Taking a short break

Happy Friday!

I’m taking this week and next off from writing (quasi-summer break), but if you’d like an evergreen piece, just let me know. Happy to send along a few.

Moving along…

Let’s HOPE for a soft landing

This stellar graphic from Piper Sandler depicts the roadmap for how the economy responds to rate changes. 

Housing tends to slow first, followed by New Orders and then Profits. Employment softens last. 

This happens consistently because as rates start rising, housing becomes less affordable because mortgages are now more expensive. Many believe housing is the economy because buying a home means hiring plumbers and wasting endless Saturday afternoons at hellholes like Home Depot and, God forbid, Bed Bath and Beyond (not stock advice).

If people buy less stuff, then new orders to replenish shelves start to fall. This eventually makes its way to the bottom line for corporations. Smaller profits put pressure on their P&L, so they cut costs. 
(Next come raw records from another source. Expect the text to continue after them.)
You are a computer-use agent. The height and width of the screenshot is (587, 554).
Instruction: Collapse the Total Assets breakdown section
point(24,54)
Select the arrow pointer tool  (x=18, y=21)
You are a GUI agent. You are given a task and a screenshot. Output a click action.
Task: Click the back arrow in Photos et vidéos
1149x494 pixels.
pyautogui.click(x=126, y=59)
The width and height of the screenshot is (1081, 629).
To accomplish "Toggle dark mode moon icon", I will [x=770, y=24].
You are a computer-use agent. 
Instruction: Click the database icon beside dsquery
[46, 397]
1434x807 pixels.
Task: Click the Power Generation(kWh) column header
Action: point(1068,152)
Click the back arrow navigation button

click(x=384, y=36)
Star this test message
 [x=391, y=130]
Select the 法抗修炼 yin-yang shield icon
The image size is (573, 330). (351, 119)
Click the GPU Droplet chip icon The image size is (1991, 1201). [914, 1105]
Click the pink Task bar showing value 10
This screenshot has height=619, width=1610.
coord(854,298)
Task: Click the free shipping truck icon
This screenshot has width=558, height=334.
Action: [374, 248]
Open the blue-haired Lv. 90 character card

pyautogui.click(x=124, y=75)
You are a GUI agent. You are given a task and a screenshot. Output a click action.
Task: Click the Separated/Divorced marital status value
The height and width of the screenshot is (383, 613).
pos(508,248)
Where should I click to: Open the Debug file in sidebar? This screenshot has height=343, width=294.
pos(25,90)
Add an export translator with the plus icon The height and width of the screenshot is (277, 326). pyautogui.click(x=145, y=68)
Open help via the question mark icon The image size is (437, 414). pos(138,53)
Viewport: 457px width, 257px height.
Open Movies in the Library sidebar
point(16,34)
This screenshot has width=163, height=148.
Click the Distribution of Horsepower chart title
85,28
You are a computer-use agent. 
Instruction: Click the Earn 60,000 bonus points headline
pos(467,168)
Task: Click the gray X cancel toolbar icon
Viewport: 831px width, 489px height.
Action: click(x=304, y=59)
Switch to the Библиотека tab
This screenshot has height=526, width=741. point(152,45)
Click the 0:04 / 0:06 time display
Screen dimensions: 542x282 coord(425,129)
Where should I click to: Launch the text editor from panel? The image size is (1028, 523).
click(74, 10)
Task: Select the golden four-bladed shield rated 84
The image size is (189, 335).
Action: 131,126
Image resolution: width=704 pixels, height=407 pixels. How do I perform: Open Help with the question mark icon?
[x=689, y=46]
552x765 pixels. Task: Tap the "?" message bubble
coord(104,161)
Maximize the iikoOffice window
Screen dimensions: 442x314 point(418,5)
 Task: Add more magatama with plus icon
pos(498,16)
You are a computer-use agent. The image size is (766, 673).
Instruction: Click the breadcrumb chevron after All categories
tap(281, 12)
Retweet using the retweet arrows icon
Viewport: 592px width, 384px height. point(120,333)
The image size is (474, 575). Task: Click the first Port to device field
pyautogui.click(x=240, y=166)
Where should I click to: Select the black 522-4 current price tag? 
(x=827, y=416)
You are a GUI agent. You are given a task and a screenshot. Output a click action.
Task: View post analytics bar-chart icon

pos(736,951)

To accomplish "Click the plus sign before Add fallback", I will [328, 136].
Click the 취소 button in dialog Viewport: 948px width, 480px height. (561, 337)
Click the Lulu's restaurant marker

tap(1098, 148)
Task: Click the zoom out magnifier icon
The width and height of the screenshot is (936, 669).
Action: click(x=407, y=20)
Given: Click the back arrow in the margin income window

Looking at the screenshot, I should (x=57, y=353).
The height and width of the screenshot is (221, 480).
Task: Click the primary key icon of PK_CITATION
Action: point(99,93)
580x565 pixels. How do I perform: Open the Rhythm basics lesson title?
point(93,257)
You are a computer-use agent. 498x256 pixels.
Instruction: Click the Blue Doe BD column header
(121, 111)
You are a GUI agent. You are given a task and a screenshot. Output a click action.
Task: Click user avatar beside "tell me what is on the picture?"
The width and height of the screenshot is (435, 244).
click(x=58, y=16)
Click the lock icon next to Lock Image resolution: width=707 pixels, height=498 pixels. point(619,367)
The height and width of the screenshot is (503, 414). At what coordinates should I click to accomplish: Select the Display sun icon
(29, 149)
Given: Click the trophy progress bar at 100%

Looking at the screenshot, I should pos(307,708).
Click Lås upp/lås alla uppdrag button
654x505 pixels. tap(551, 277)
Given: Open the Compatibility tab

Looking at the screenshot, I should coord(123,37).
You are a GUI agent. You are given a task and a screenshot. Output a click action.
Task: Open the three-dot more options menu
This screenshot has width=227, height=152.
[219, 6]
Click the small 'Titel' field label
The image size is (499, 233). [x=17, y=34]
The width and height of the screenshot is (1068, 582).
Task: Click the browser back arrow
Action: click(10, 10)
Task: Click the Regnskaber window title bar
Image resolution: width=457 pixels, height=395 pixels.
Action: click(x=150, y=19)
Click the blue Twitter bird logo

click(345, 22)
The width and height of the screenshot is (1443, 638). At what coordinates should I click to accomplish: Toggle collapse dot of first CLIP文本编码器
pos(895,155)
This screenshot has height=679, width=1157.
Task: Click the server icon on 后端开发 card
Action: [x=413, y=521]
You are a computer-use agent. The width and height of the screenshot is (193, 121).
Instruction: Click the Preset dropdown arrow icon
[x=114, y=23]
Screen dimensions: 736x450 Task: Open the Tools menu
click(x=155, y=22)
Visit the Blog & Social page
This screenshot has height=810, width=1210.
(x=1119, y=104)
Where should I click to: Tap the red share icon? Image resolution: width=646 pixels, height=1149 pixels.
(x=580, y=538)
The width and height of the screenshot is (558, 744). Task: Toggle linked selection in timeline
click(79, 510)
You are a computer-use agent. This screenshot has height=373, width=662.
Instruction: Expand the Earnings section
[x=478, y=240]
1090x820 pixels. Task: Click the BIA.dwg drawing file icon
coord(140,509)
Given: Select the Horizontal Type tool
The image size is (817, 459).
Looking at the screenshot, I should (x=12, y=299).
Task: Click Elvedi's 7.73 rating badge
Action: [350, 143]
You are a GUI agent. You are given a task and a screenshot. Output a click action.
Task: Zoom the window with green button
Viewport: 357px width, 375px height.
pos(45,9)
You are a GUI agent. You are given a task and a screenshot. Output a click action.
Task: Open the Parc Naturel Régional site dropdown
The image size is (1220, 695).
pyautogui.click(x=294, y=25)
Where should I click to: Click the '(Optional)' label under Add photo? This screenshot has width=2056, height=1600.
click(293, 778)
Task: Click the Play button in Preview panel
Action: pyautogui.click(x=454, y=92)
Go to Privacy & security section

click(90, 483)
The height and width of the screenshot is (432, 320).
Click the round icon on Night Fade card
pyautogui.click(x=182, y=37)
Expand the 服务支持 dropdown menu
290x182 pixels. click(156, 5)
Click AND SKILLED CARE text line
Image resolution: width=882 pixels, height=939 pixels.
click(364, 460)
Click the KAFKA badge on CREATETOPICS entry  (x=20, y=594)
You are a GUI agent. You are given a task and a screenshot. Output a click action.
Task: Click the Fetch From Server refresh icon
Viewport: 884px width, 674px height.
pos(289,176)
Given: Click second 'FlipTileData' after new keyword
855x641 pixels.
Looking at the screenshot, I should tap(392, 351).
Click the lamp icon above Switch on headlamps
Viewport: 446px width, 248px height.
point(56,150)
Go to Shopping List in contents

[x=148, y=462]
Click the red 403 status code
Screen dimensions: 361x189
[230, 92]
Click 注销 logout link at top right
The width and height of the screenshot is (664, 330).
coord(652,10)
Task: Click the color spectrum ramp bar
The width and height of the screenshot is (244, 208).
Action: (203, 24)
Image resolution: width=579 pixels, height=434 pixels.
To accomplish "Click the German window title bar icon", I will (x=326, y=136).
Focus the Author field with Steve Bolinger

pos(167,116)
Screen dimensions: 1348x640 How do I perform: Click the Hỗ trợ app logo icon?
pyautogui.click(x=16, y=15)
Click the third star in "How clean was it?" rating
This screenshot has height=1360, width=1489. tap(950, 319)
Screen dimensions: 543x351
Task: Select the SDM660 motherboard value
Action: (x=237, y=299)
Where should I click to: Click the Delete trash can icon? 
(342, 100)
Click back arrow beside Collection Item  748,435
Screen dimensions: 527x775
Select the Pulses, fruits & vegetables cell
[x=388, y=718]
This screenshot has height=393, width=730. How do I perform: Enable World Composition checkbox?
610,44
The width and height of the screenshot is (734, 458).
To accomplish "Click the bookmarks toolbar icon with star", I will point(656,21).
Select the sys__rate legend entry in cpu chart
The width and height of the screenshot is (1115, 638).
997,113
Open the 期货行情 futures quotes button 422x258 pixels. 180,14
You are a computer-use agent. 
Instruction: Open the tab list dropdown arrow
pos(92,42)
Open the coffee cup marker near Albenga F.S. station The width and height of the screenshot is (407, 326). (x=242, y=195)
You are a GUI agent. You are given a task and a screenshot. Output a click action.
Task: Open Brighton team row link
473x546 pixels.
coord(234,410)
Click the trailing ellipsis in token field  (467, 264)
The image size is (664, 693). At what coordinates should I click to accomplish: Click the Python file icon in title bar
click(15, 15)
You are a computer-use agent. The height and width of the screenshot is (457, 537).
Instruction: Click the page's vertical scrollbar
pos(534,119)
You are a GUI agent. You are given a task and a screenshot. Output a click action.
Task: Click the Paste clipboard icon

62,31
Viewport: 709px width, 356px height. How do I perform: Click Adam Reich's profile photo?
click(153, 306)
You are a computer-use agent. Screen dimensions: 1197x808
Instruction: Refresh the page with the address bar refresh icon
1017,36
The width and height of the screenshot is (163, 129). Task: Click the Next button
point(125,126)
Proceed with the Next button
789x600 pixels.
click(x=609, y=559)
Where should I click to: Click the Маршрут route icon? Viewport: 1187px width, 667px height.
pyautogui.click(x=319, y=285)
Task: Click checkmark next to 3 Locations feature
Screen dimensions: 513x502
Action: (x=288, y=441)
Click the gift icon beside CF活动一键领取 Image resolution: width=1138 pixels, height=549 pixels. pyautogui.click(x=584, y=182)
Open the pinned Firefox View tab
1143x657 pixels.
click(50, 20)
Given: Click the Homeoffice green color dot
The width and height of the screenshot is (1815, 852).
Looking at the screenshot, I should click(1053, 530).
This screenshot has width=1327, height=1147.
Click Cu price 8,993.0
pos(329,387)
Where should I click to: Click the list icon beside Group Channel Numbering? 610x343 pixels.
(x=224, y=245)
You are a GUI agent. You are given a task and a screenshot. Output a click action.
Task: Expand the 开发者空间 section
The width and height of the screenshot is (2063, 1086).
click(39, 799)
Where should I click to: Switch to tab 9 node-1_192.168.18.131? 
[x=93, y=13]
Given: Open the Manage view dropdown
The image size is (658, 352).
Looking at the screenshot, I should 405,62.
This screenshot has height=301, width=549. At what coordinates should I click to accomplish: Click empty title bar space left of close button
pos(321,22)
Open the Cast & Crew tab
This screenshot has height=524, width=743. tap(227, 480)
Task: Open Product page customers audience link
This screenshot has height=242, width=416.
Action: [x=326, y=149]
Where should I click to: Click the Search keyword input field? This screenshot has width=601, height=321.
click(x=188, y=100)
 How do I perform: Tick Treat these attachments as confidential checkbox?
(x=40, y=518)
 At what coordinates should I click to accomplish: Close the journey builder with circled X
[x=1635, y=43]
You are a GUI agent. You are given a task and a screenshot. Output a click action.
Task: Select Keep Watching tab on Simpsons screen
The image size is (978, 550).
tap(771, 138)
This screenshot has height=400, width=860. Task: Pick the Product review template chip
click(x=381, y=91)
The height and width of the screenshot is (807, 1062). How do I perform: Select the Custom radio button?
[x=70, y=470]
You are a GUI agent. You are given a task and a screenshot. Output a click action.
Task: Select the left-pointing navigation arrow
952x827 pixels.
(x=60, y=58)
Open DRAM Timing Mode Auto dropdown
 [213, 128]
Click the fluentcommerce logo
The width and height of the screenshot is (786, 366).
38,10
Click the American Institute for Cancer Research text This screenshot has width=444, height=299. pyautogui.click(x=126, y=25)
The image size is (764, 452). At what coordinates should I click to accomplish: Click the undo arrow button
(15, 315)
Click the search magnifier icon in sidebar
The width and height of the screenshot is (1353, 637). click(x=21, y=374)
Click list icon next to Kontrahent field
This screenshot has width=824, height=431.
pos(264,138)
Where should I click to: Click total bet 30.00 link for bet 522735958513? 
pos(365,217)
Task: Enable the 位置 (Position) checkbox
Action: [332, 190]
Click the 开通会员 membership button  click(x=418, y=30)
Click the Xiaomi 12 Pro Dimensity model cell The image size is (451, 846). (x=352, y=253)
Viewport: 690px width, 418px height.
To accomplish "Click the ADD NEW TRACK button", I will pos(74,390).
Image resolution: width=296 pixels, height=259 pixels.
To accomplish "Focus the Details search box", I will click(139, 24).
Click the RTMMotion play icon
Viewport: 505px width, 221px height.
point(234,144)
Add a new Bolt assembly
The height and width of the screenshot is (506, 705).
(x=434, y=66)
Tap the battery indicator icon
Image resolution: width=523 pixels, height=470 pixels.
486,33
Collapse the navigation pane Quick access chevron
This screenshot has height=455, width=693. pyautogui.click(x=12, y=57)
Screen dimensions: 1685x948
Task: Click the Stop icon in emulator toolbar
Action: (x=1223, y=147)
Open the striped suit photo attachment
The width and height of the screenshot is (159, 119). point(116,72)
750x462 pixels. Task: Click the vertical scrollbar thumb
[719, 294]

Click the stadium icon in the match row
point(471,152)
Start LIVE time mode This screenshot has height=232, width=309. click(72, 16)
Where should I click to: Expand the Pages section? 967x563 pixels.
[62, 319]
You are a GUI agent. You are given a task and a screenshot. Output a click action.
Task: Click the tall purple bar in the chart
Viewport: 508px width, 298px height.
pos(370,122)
Employees tend to be the biggest or second biggest expense for companies, so they get axed since most salaried employees are fixed costs that impact operating leverage when sales weaken. 

Hard to say precisely where we are, but last week, we discussed the idea that housing is already in a recession. We’ve also seen weakness in new orders – albeit not as broad-based as housing. Also some profit weakness (but even less so than new orders). There’s been little to no degradation in employment trends (yet).

To be clear, this is by no means a guide to trade the cycle. The timeframes vary, and it’s not always linear. It’s just meant to offer a roadmap built on economic indicators.

Are we in the clear?

Here’s another stellar table from Ryan Detrick

The S&P 500 recovered 50% of its bear market loss in early August. He claims this is a good sign because stocks have never moved back to new lows after this happened (middle column with all the “no’s”). 

He also shows that the average return one year later has been higher 100% of the time and up 19.3% on average (bottom right of the table).

Now, there’s a first time for everything, but think about why this has been so consistent. Markets anticipate a future bad thing, but they almost always overreact; too much panic gets priced in, the bad thing starts to happen but not as bad as what was priced in, and by then, the market is already pricing in the recovery.

Hard to say what will happen next, but I’ll take any positivity on a day like this.